Brewer v. Williams, 430 U.S. 387 (1977)

On Christmas Eve 1968, a ten-year-old child was abducted by Williams, a recent escapee from a mental hospital. A day later, police in Davenport, Iowa, found Williams’s car and located at a rest stop some of the child’s clothes and the blanket in which she had been wrapped. Police initiated a search of the surrounding countryside.

Williams turned himself in on December 26 to the Davenport police. When he was formally charged, he obtained attorneys in Davenport and Des Moines who instructed the police not to question Williams during his transport to Des Moines, 160 miles away. A detective and another officer were assigned to drive Williams to Des Moines. During the car ride, the detective ‘‘delivered what [was] referred to in the briefs and oral arguments as the ‘‘Christian burial speech.’’

I want to give you something to think about . . . . I want you to observe the weather conditions . . . . They are predicting several inches of snow for tonight, and I feel that you yourself are the only person that knows where this little girl’s body is . . . . [T]he parents of this little girl should be entitled to a Christian burial for the little girl who was snatched away from them on Christmas (E)ve and murdered. And I feel we should stop and locate it on the way in rather than waiting until morning and trying to come back out after a snow storm and possibly not being able to find it at all.

After listening to these comments, Williams directed the police to the child’s body.

During his trial, over the objections of the defense, the judge allowed the prosecution to admit Williams’s highly incriminating statements to the police as to the location of the body. The jury found Williams guilty of first-degree murder.

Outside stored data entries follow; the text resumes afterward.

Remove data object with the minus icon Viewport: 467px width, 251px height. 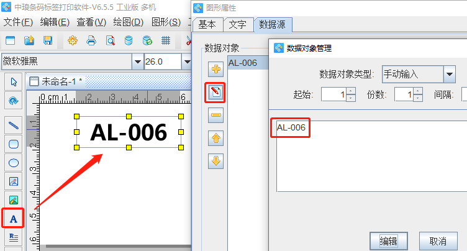click(216, 116)
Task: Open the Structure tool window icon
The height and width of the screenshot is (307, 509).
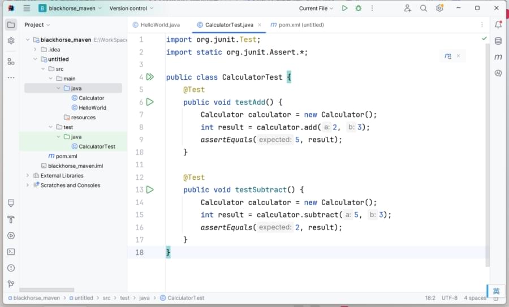Action: pos(11,61)
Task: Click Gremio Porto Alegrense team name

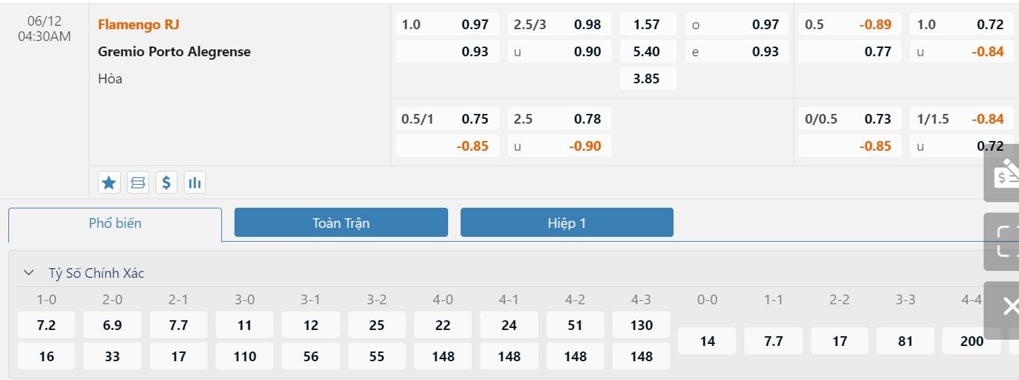Action: click(x=174, y=51)

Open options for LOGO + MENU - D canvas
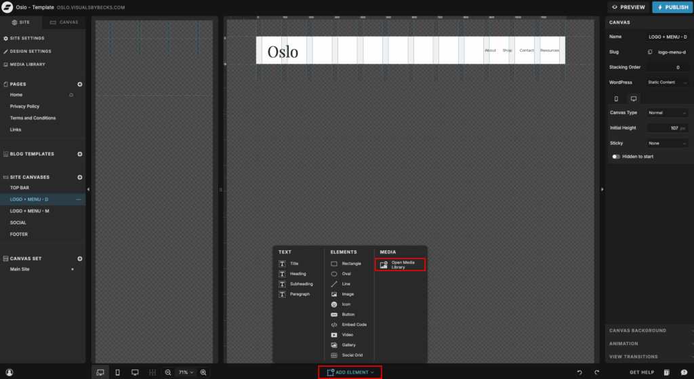coord(79,199)
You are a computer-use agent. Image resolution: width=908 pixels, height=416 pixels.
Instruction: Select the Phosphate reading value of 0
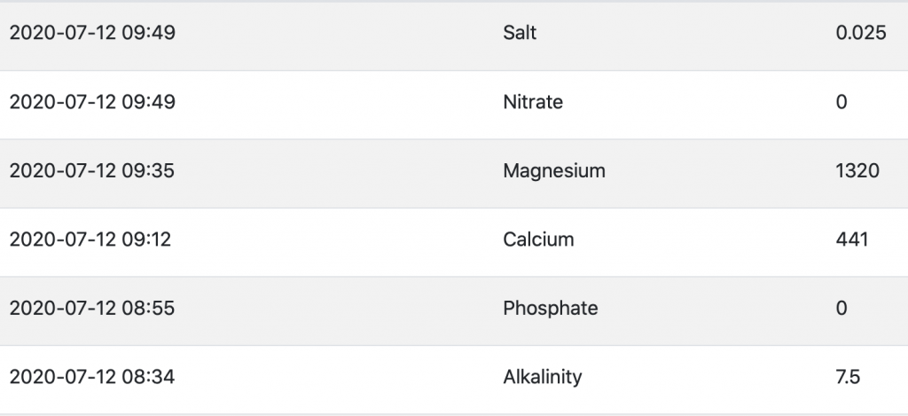click(841, 309)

In a five-to-four decision, the U.S. Supreme Court decided that Williams was denied his right to counsel guaranteed by the Sixth and Fourteenth Amendments. The majority said that the detective’s speech constituted an interrogation outside the presence of counsel after judicial proceedings had been initiated. This conclusion was based on the admission that the detective was trying to elicit information from Williams in the car before he could re-contact his attorney in Des Moines.

The Court rejected the view that Williams had waived his Sixth Amendment right to a lawyer voluntarily during the car ride. The justices found that the prosecution had failed to meet its burden to prove that Williams affirmatively relinquished his right to counsel through a knowing and intelligent waiver. Thus, the police violated the right to counsel by eliciting incriminating statements from Williams without his counsel present.

The Court remanded the case to the Iowa courts and directed that Williams’s incriminating statements and any testimony regarding the retrieval of the body be excluded from evidence at a new trial. However, the Court left open the possibility that the body, as well as its condition, could be admitted into evidence unrelated to his statement. This, in fact, occurred in the second trial where the defendant was again convicted. The Court affirmed this conviction using the so-called inevitable discovery doctrine, meaning that the confession did not affect the other evidence, as it would have been found anyway, inevitably.

PAUL MARCUS

References and Further Reading

  • Kamisar, Yale, Brewer v. Williams—A Hard Look at a Discomfiting Record, Georgetown Law Journal 66 (1977): 209. 
  • White, Welsh S., False Confessions and the Constitution: Safeguards Against Untrustworthy Confessions, Harvard Civil Rights-Civil Liberties Law Review 32 (1997): 105.